Swinging doors are often physically simulated objects on a hinge joint, possibly configured with angle limits if there’s no environmental geometry to limit their motion. While a standard collision response can be used to open doors, it may be preferable to have a door that remains latched, requiring the user to grab a handle or perform some unrelated gameplay action before the door will open. There are several ways to prevent the user from opening a latched door; the simplest is to change it to a kinematic object. If necessary, the door can use springs on the hinge joint to close automatically when the player releases it.

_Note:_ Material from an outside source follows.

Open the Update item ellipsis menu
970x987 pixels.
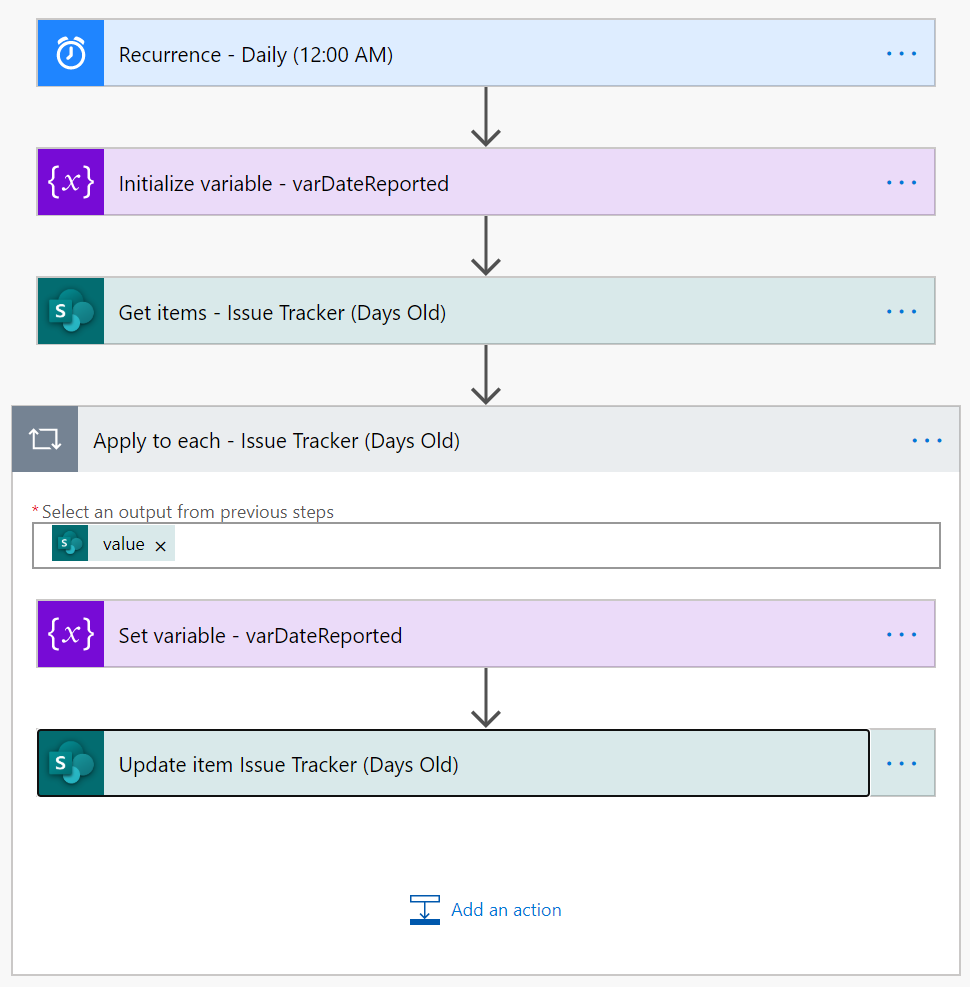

Sliding doors tend to be simpler than swinging doors, with the obvious difference in how they move between two points. It’s common for sliding doors to open and close with an animation based on trigger volumes that guarantee the door will never push an object. If something is in the way, they simply retract into the wall or ceiling. Many games use sliding doors because of how easy they are to set up and how effective they are at avoiding collision problems. While sliding doors usually have an automatic mechanism, the game design might require a physical simulation. If this is the case, they’ll behave virtually the same as a drawer, explained below.
Moving along an axis between two points, drawers are functionally similar to sliding doors. They may require a specific grip to open, include springs to close them automatically, or respond to hand collisions. Physical simulation isn’t necessarily required—moving them to match the attached hand position can work as long as collision behavior is not a concern.
The user will grab and rotate control dials that usually drive content-specific scripted behavior. Dials may snap to fixed positions when released to support a fixed number of states. Typical control panel dials don’t benefit from physical simulation; they simply match the change in orientation of the attached motion controllers. It’s important to note that the dials don’t change state when the interaction begins—values change only when the relative orientation of the attachment changes. Application logic can query the current value of the dial or subscribe to events that will be raised when the value changes.
There are many types of levers, including spring-return, linear or stepped positions along a line, and more complex shapes as seen in manual transmission gear-shifters. Levers provide data to the application in much the same way that dials do, with a current state value and state change events.
The following screenshot shows a simple slider configured with a script that will move the slider along the housing between SliderRange0 and SliderRange1 as long as the user’s extended fingertip is within the sphere collider. This control is small, so it makes sense for fingertips resting on top of the slider to be able to move the slider. Another variety of this technique is to use two colliders, one above and another below the slider, which would limit movement to the push direction instead of following the finger.